**EXERCISE DESCRIPTION**: Rewrite the listing below with every "Given" changed to "Request" and the rest left the same. Omit the pictures from your answer.

Target position records
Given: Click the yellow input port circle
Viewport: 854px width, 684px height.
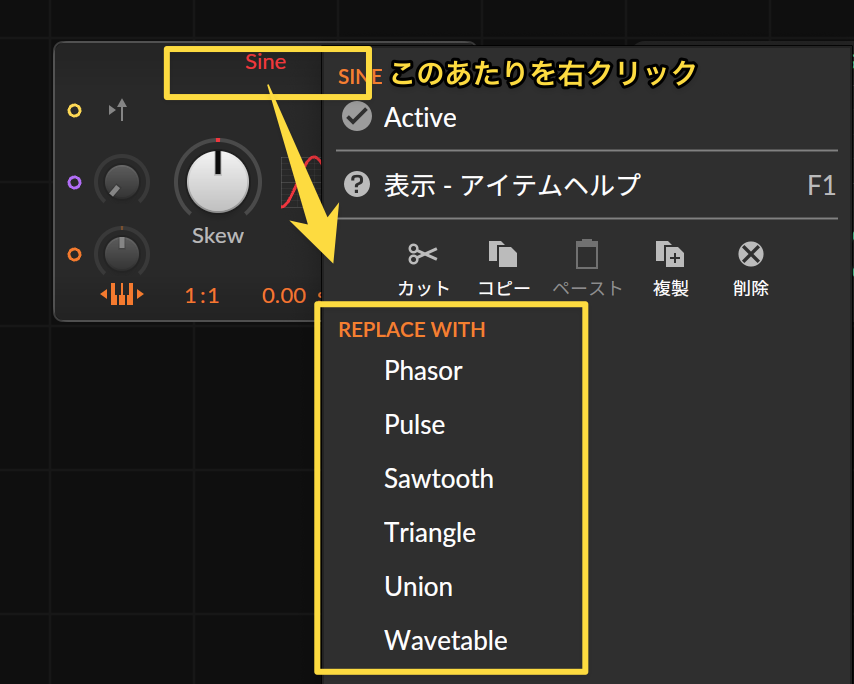Looking at the screenshot, I should pyautogui.click(x=75, y=111).
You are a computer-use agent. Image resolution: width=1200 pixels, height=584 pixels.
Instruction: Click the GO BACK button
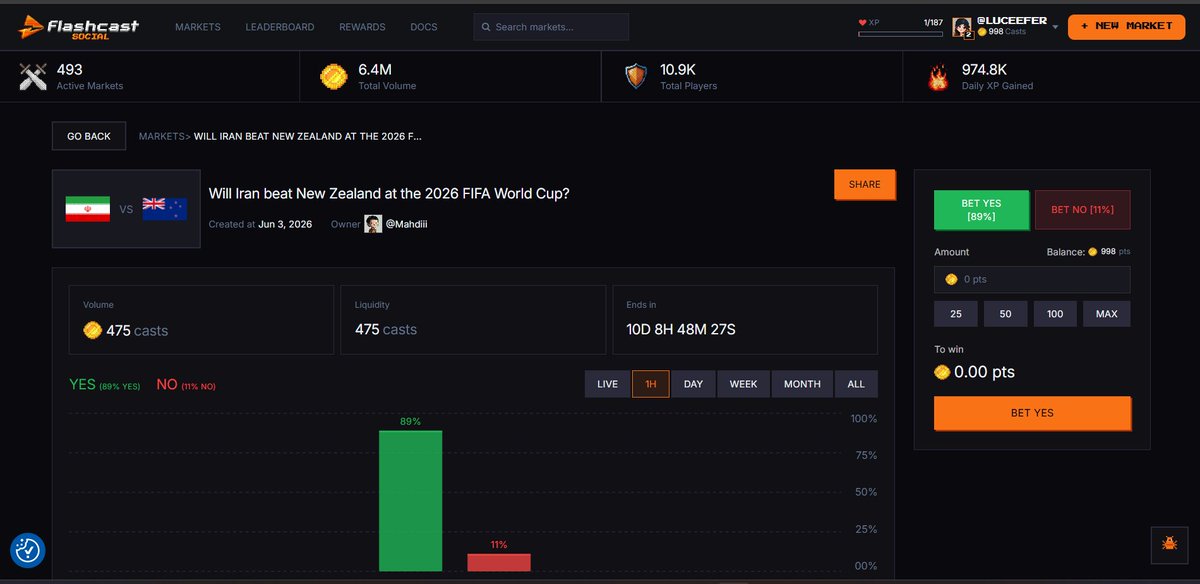[89, 136]
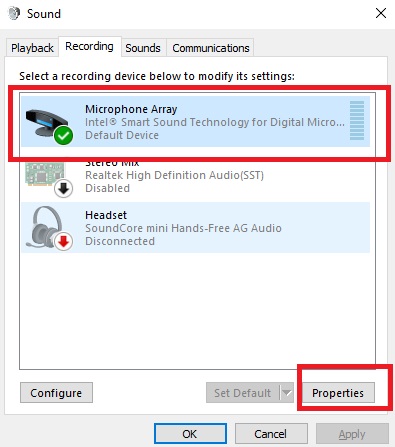This screenshot has height=447, width=395.
Task: Select the Recording tab
Action: pos(89,46)
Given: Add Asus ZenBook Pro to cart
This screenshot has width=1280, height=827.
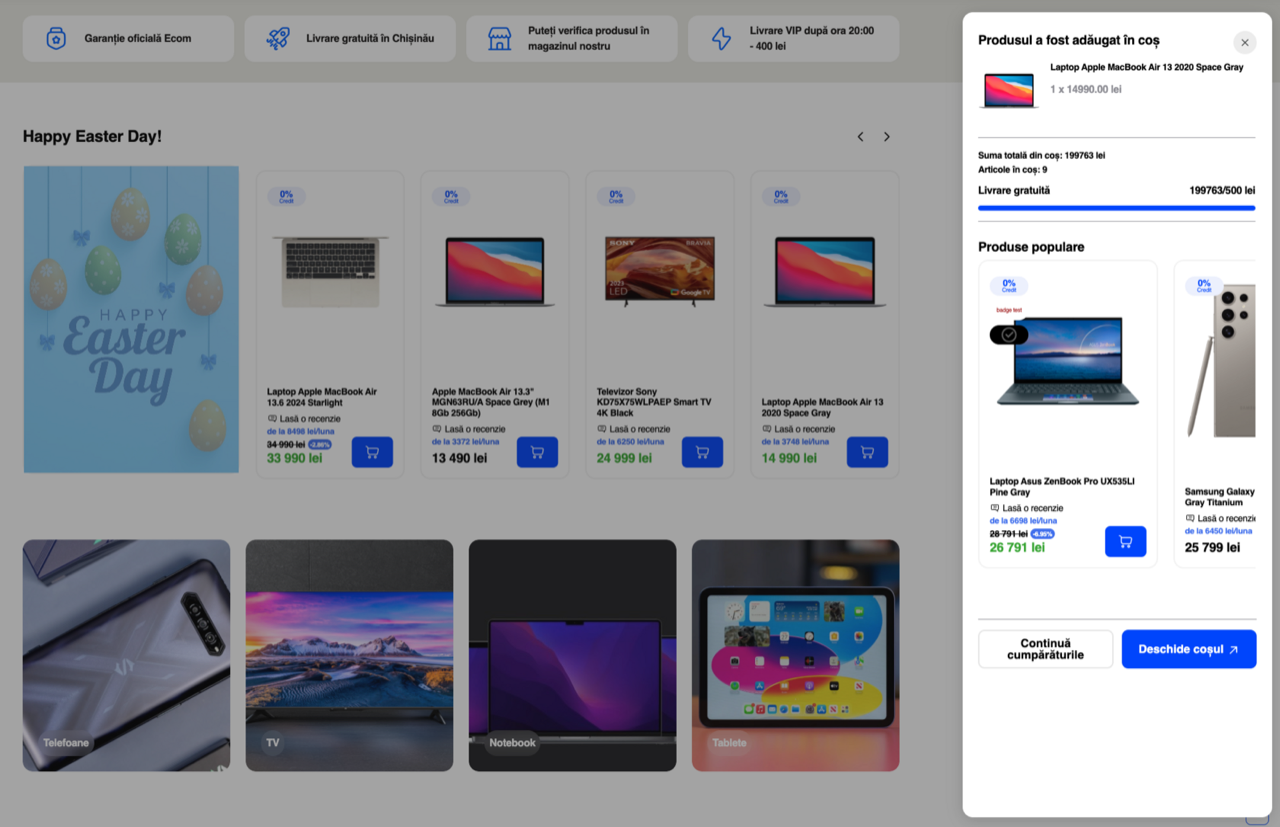Looking at the screenshot, I should (1125, 542).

**FINISHED EXERCISE**:
Request: Click the yellow input port circle
Viewport: 854px width, 684px height.
Looking at the screenshot, I should pyautogui.click(x=75, y=111).
You are a computer-use agent. Image resolution: width=1200 pixels, height=584 pixels.
Instruction: Click the GO BACK button
[89, 136]
This screenshot has height=447, width=395.
Task: Select the Recording tab
Action: pos(89,46)
Request: Add Asus ZenBook Pro to cart
This screenshot has width=1280, height=827.
Looking at the screenshot, I should (1125, 542).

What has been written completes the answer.